[Newbies] Re: Is Squeak/Pharo an appropriate language choice?
asqueaker at gmail.com
Sat Nov 2 18:00:36 UTC 2013
Hi Charles, when I saw the description of what you were looking for --
- an object model that larger than the size of available RAM
- transparent access
- keyword access
- multi-core access and updates
I wanted to let you know Magma fits that problem domain like a glove.
Whether it can meet your performance requirements -- only you can
decide, but maybe I can at least clarify some of your questions.
> Long answer (excuse the rambling, I was thinking it through as I wrote it):
> If I'm understanding http://wiki.squeak.org/squeak/2639 correctly, which I
> may not be, I'd still need to recode the entire graph structure to be
> designed in terms of id#s (keys) rather than direct references.
> I.e., I'd need to code it in terms of two collections one of which would
> contain keys that, when interpreted, referenced itself.

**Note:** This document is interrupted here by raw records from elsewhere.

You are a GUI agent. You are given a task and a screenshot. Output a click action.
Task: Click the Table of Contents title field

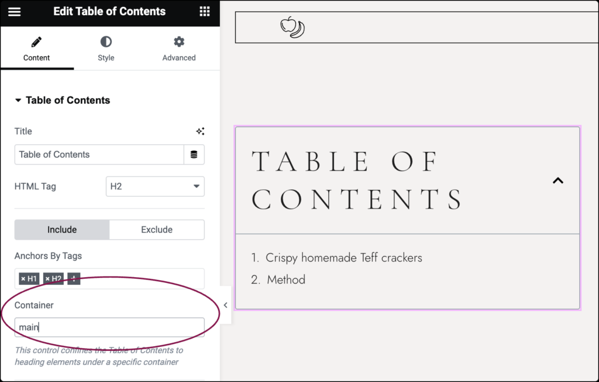(98, 155)
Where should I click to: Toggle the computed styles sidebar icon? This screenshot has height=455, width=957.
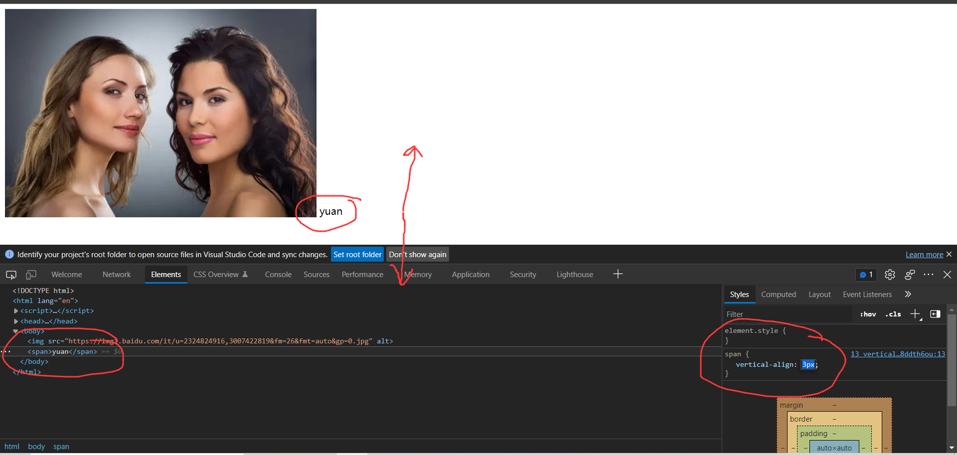[x=935, y=314]
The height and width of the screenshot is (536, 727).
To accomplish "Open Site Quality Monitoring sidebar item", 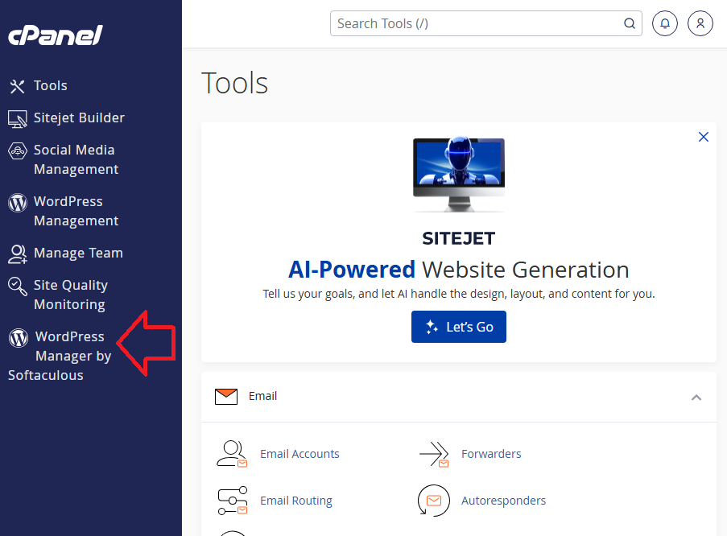I will (x=70, y=295).
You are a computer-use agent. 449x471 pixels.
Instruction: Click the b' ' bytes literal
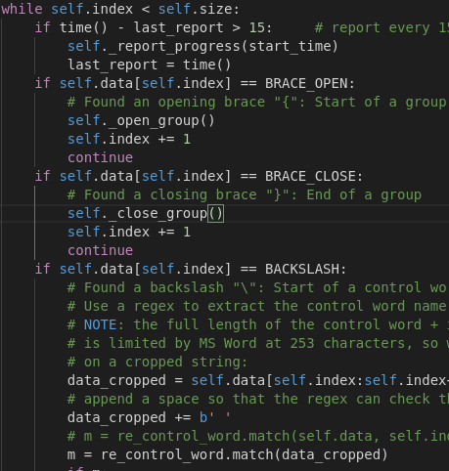(x=215, y=417)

This does appear to
> move the plan into the area of the possible, but at the cost of the
> advantage that I'd hoped Smalltalk would provide of a large persistent
> image. I thought at first when it was talking about transparency that this
> wouldn't be necessary, but:
No. There is no inherent requirement for any object to have id's.
You can, of course, but ODBMS's, whether GemStone or Magma, access
their objects transparently via direct pointer.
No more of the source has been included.